The one remaining solution, admittedly a quick fix, was to augment the two-story Gothic Cabinet Craft shelves in the livingroom and hallway with a third level of cubes. It wouldn't look as good as upgrading them from the GCC doubledecker to the tripledecker, but the existing cabinets are like old friends and I was loath to throw them out. Also, the longterm plan is to consolidate the collection in the bedroom (or in my dream home) with the custom job. I needed a cheap and cheerful solution, something disposable, something I wouldn't become as attached to as I am to the GCC furniture. That turned out to be Foremost cubes. They're sold by Amazon, Bed Bath & Beyond, Home Depot, Target, and other stores. Available finishes are black, white, a dark brown called espresso, and a light brown called honey. LP-relevant configurations include single cube, double cube, and double cube with divider. You can also buy them with cabinet doors or drawers and construct the modular wall unit of your dreams.

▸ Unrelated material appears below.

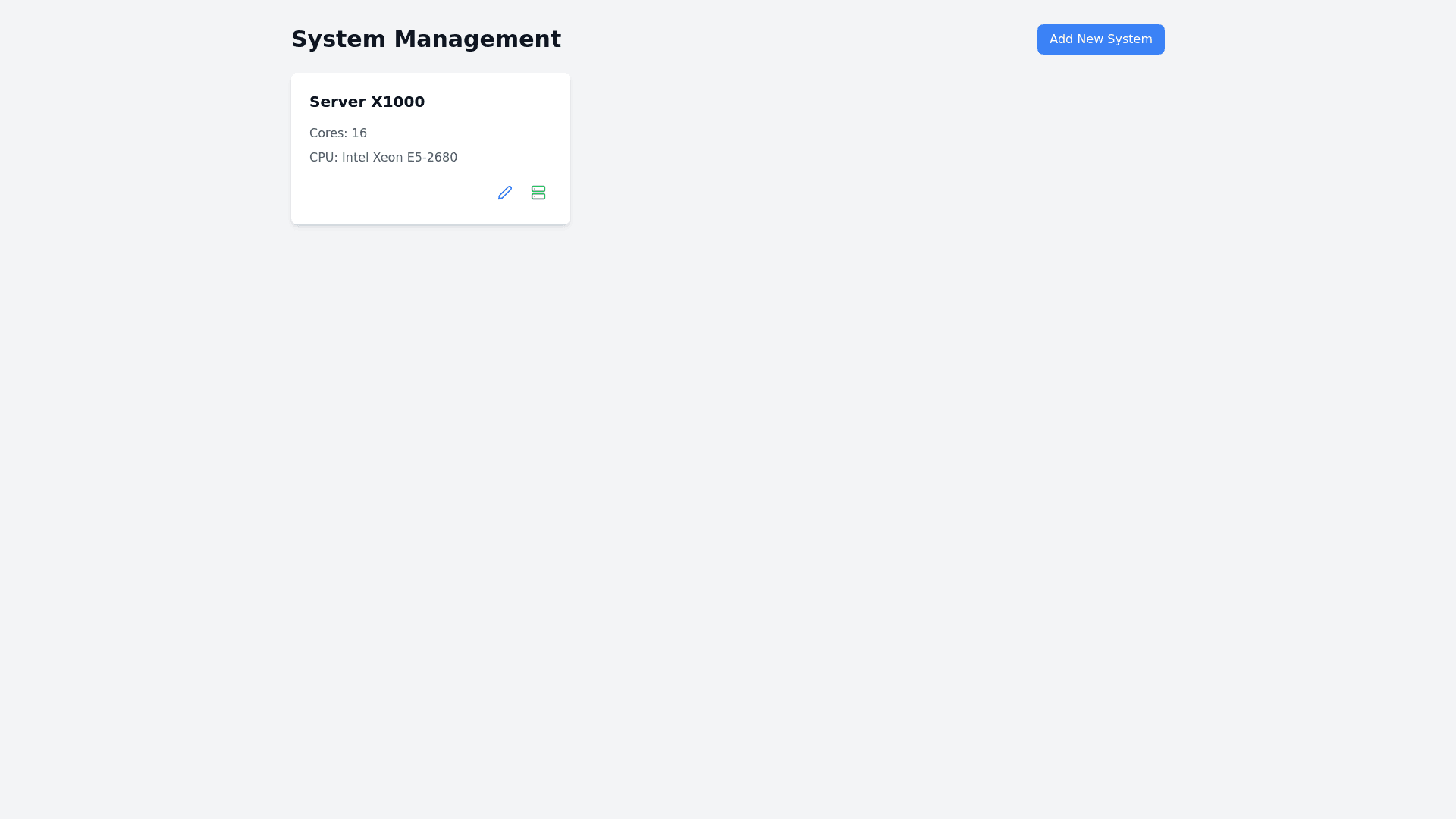Click the number 16 after Cores

point(359,133)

I bought a single cube and a dual divided cube from Amazon for $12.29 and $28.35 respectively, plus tax, free shipping. I had misgivings about them. They are made of lightweight particleboard with plastic laminate. No one in their right mind would expect hardwood or wood veneer at these prices, but the manufacturer's description of their "hollowcore construction" worried me. The shelf that collapsed in the office was veneered particleboard—the sides bowed out and the shelves accordioned down. But I had no intention of tempting fate by making a tall pile of these Foremost cubes and loading them with a ton of LPs. I just wanted to pop a couple of cheap cubes onto the sturdier GCC cabinets and put knickknacks on top of them.

They came. Putting them together wasn't hard. The thin back panel fit into channels carved into the top, bottom, and sides. The side panels attached to the top and bottom with both dowels and wood screws. This made assembly easier because the dowels held the parts in place while I worked on the screws. The holes were drilled accurately and in the right places. The recessed screw holes on the top surface could be filled with plastic caps that roughly matched the honey finish. I decided to skip the right-angled hardware that reinforced the back panel because it involved puncturing the panel. Screws jutting into the LP-storage space might have nicked some jackets.

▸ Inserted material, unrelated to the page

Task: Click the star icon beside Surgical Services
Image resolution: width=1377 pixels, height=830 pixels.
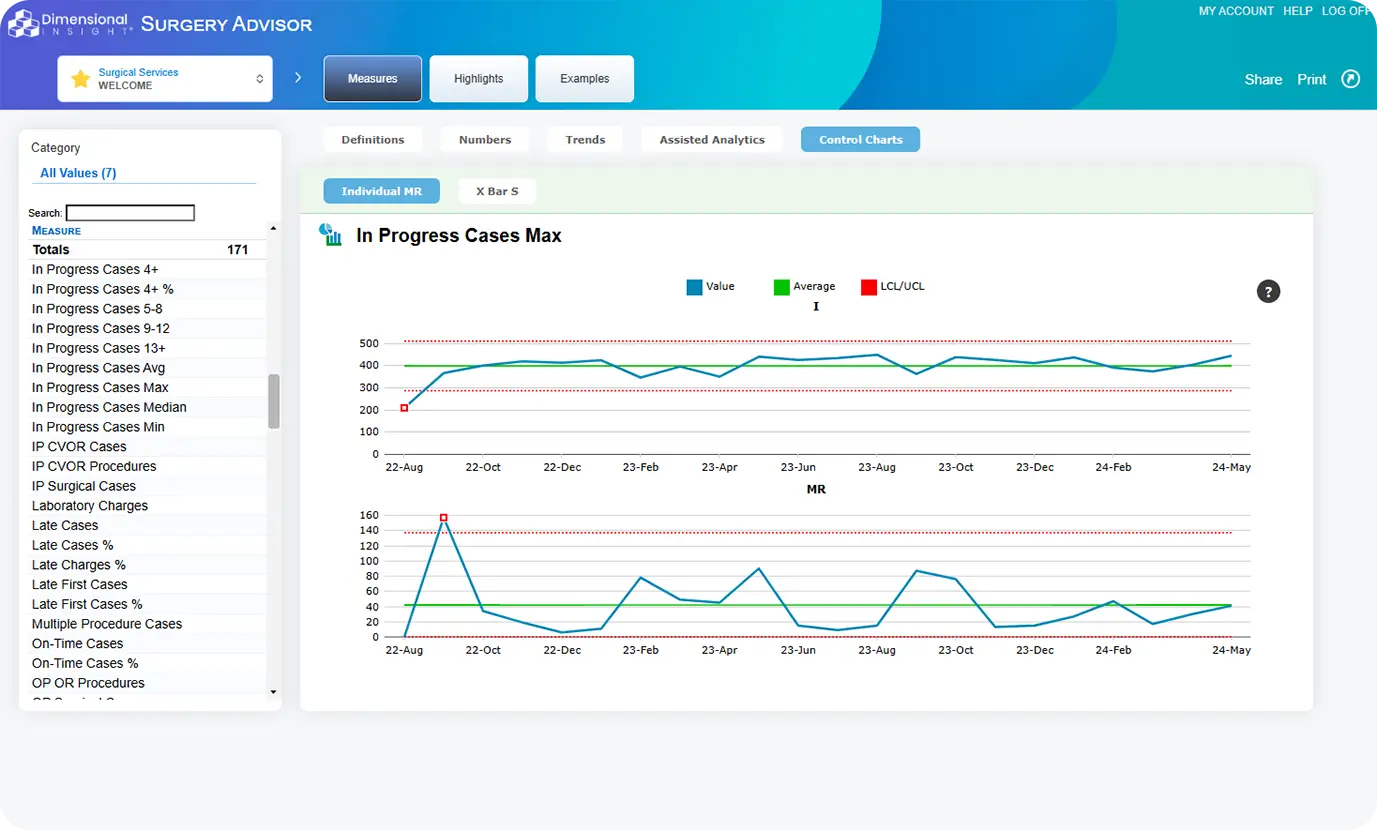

The beauty of these things is that they solved my LP storage problem for less than 50 bucks and 20 minutes of work with a screwdriver. If my collection expands again, I might go for one more level of Foremost cubes, or I might just throw out the existing ones and explore one of the higher-quality options. Unlike the Gothic Cabinet Craft shelves, these cheap laminated cubes don't inspire love or loyalty, but they did the job and got a whole bunch of LPs and box sets off the floor, making my life just a little happier and more orderly. Storage crisis over. For now. Man, I've got to stay away from Ebay.

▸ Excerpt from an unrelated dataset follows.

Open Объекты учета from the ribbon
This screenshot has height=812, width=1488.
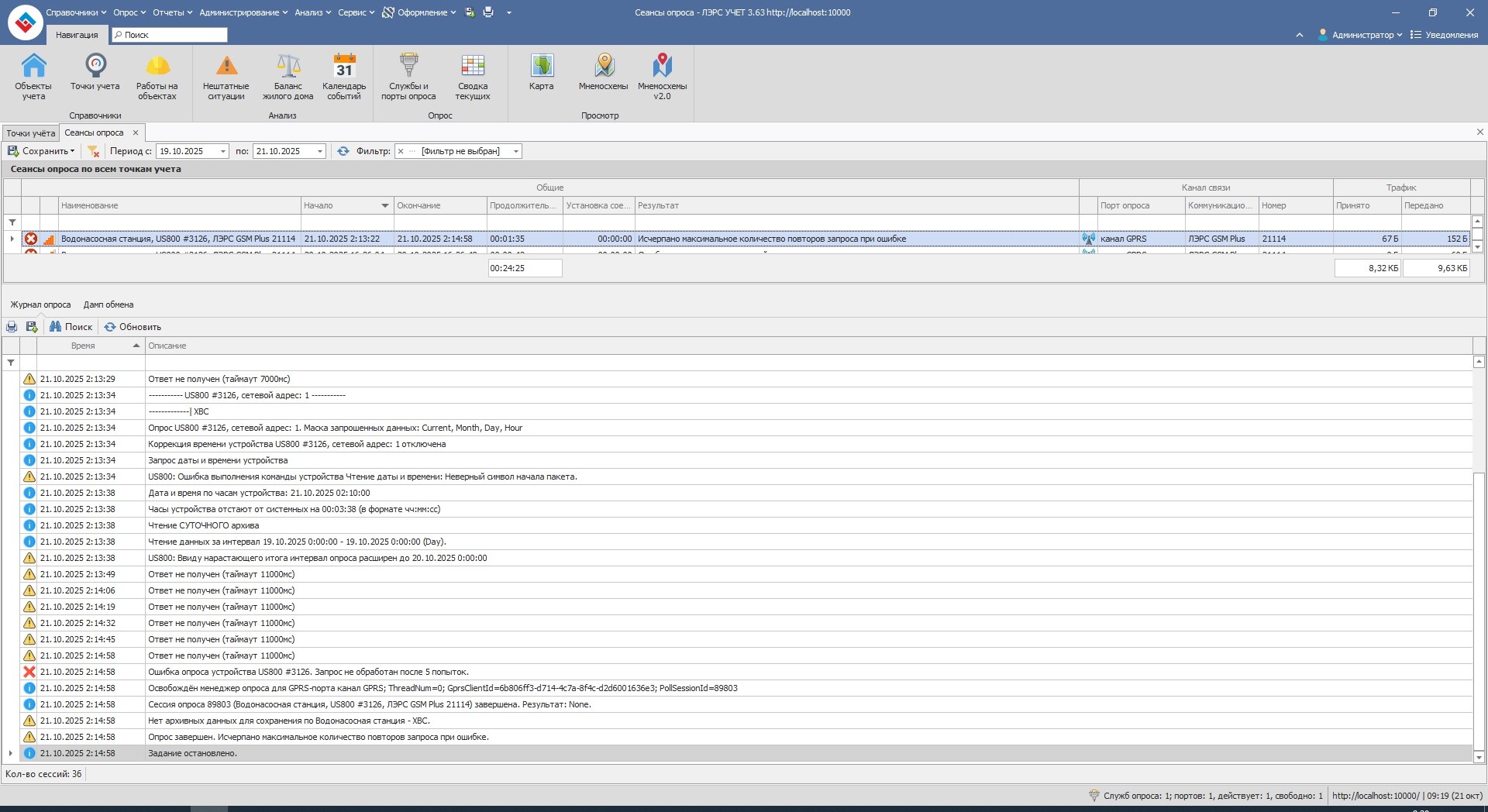point(33,75)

Audio Editor Mark Fleischmann is the author of Practical Home Theater: A Guide to Video and Audio Systems, now available in both print and Kindle editions.

COMMENTS
funambulistic's picture

Ikea Kallax. Used to be the Expedit series, but a little smaller on the exterior dimension (I now because I bought a set to match my Expedit shelves and they were about an inch or so too short - darn you Ikea!!!). the interior dimensions have not changed and are perfect for LPs. They are nigh indestructible and a cheaper than the product listed. Yes they are of a "foil" finish over MDF, but look great.

brenro's picture

Another vote for Kallax

Brown Sound's picture

I just setup a 5 x 5 unit and love it.

Tanuja's picture

Kinda bored with IKEA. I really like Wax Stacks, LP Bin, Boltz (LP Record Storage Rack). Little expensive but really awesome.